Z mojego doświadczenia wynika, że ​​zdecydowanie zbyt mało uczniów chce zaangażować się w przygodę, jaką jest edukacja. Zresztą to samo dotyczy kwestii fizycznych: opuszczają wykłady, a potem uczą się przez niezwykle długi czas. Młodzi ludzie postrzegają studia jako formalność

– podkreśliła.

Moim zdaniem wielu przedstawicieli zamożnego pokolenia Z nie jest nawet gotowych wziąć do ręki wiertarkę

– stwierdziła Zümrüt Gülbay-Peischard. 

 

Roszczeniowa postawa uczniów

Powołując się na doświadczenia związane z pracą ze studentami, wskazała, że "nie szczędzą krytyki i mają zdanie na każdy temat, nawet jeśli nie mają o nim pojęcia. Ale gdy tylko przywołasz ich do porządku albo po prostu poprosisz, żeby byli punktualni, obrażają się i uciekają się do niemiłego języka".

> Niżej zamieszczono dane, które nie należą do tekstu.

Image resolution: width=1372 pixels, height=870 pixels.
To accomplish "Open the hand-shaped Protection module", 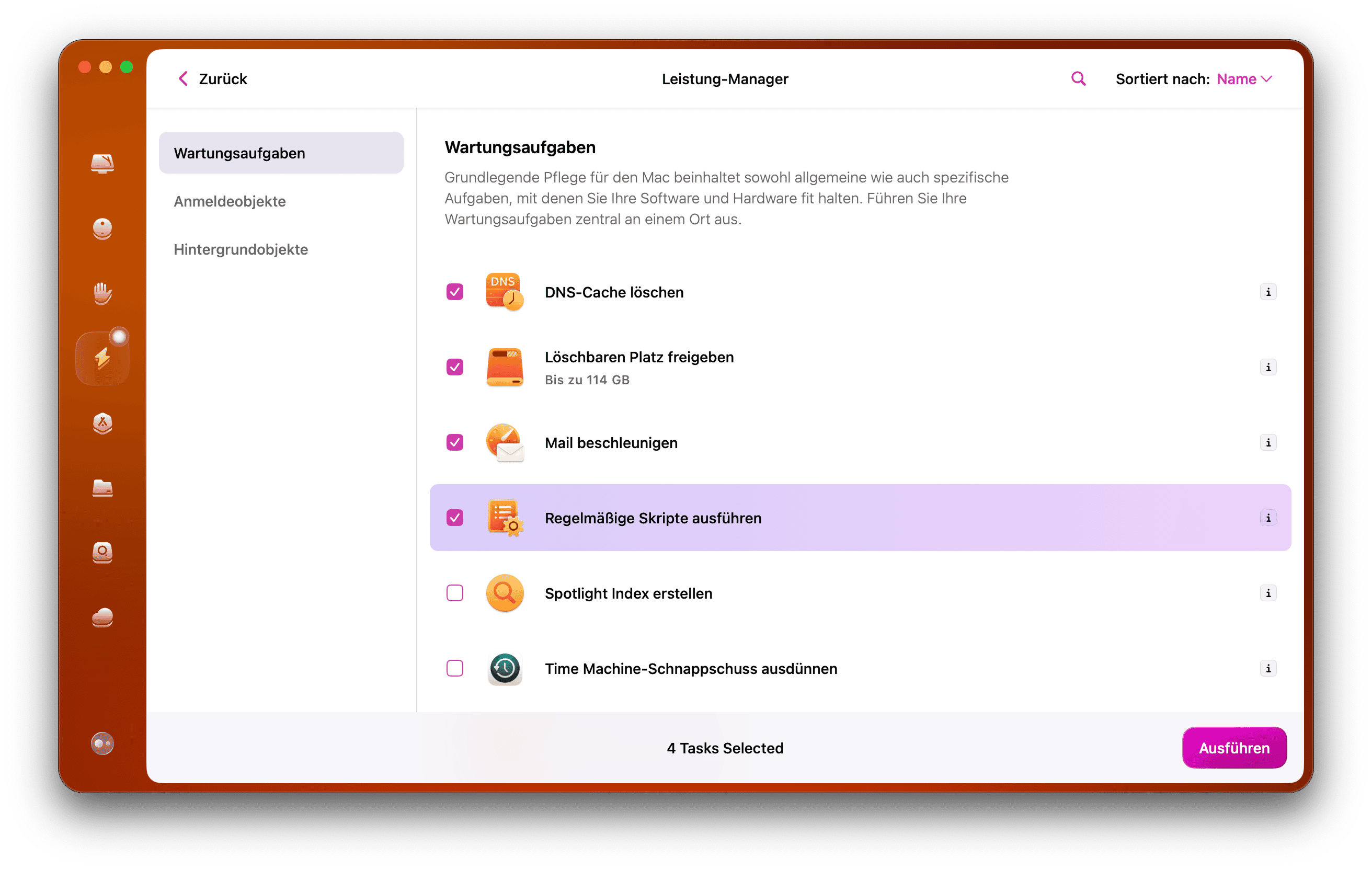I will (x=102, y=293).
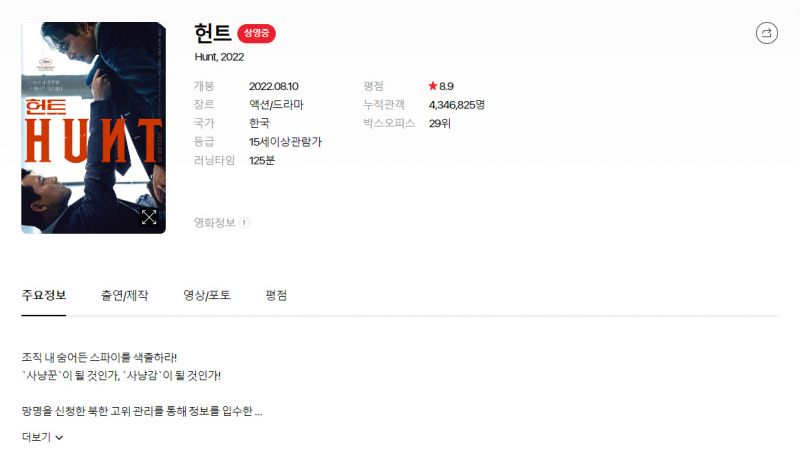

Ja, która publicznie piętnuję tę nędzę, bo jako społeczeństwo pilnie potrzebujemy o niej porozmawiać, jestem za to obrażana. Oskarżono mnie o arogancję i krytykę pokolenia Z

– stwierdziła.

Profesor podkreśla, że niektórzy rodzice nadmiernie ingerują w edukację dzieci, co może prowadzić do braku samodzielności i odpowiedzialności u młodych ludzi.​

Nie uda się to bez pociągnięcia rodziców do odpowiedzialności. Wiele matek i ojców pragnie, chce lub nalega na to, aby ich dzieci zdobyły wykształcenie akademickie, ale nie przygotowuje do tego ani siebie, ani swoich dzieci. Nie każda zła ocena w szkole – prawdziwa lub domniemana – jest atakiem na córkę lub syna, nie każda nagana od nauczyciela pozostawia traumatyczne blizny na duszy dziecka. Jeśli chłopcy i dziewczęta nie nabędą odporności psychicznej, nie będą mogli kontynuować nauki w wieku dorosłym. Istotna jest pozytywna opieka i wsparcie, ale równie ważne są surowość i gotowość znoszenia konfliktów, które ostatecznie zawsze stanowią granice ustalone przez rodziców. Tak, brzmi staroświecko. Ale kto powiedział, że tradycyjne metody nauczania są złe?

– zauważyła.

 

Wpływ na gospodarkę

Jej zdaniem brak wykształcenia wśród młodego pokolenia może mieć w przyszłości wpływ na gospodarkę Niemiec.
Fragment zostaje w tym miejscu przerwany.